Leonard pulls out a neon green form; it’s bright so medics can find it easily when responding to an emergency.

“If you know if you don’t want to be resuscitated, this is the document that allows medics to follow your wishes. Otherwise in Washington, the default is you have to be resuscitated.”

A POLST form also covers your preferences for medical interventions, and things like artificial feeding. Your doctor, nurse practitioner or physician assistant must sign this form.

Leonard says many people put their POLST forms on the fridge so medics can spot them right away. The idea is to place it where it’s visible and accessible. Some people even put it on the inside of the front door.

The class chuckles. But Leonard says it’s a great conversation starter, and “you’d be doing a great community service to all your friends and family.”

Once all the forms are filled out, Leonard says it’s a good idea to make copies of all these papers for the people who’ll need them — your doctor, the hospital you’ll likely go to in your community, and your family. 

Even the family members you haven’t chosen to make decisions for you, Leonard says, “so they understand and aren’t surprised at any kinds of decisions you’ve made, and so they can support the person you’ve picked as the decision maker.”

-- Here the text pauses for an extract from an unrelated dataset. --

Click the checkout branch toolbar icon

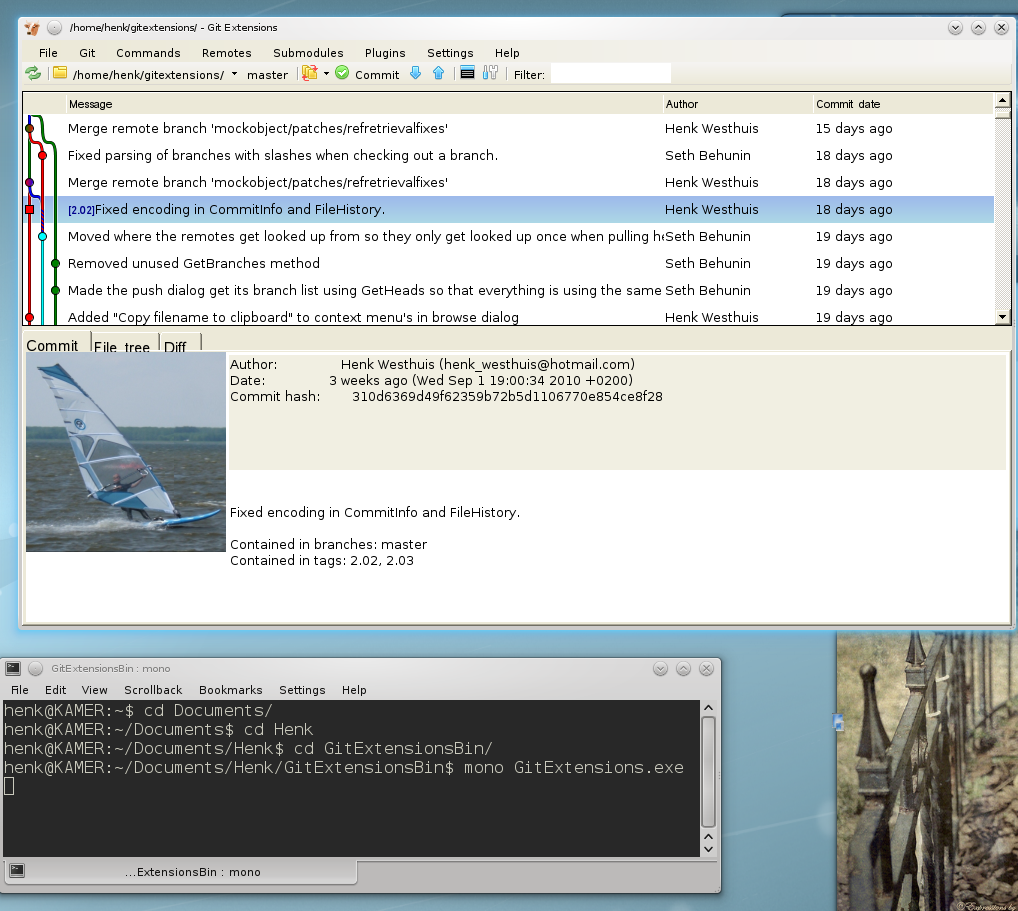pos(310,73)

Having multiple copies also increases the chances your wishes will be honored. Washington doesn’t have a registry for end-of-life paperwork, unlike some states. The state Department of Health used to keep these records but stopped because of budget cuts.

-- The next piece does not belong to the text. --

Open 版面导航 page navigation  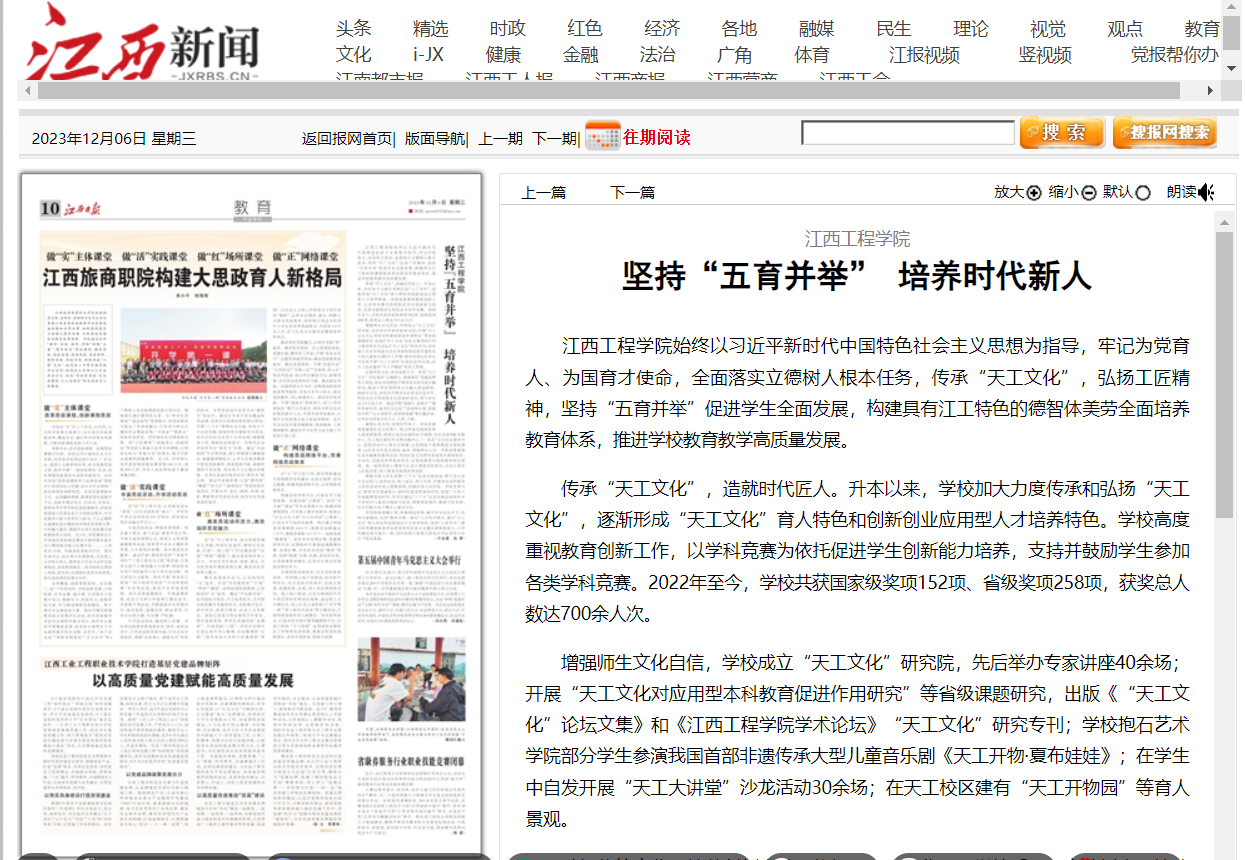(x=434, y=139)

Oregon has a registry and is also developing an online system that allows patients to fill out the forms and doctors and health-care providers to access them.

Leonard says these aren’t only for the elderly. She recommends that people start having conversations and drawing up papers when they start having children. This is driven by her experience working in hospice, with people at the end stage of life.

“It’s so important to do what you can to make it easier on your family in terms of giving them the information they need,” she says.

Besides, Leonard says you can always revisit these wishes. It’s not uncommon for people to change their minds, depending on where they are in their lives.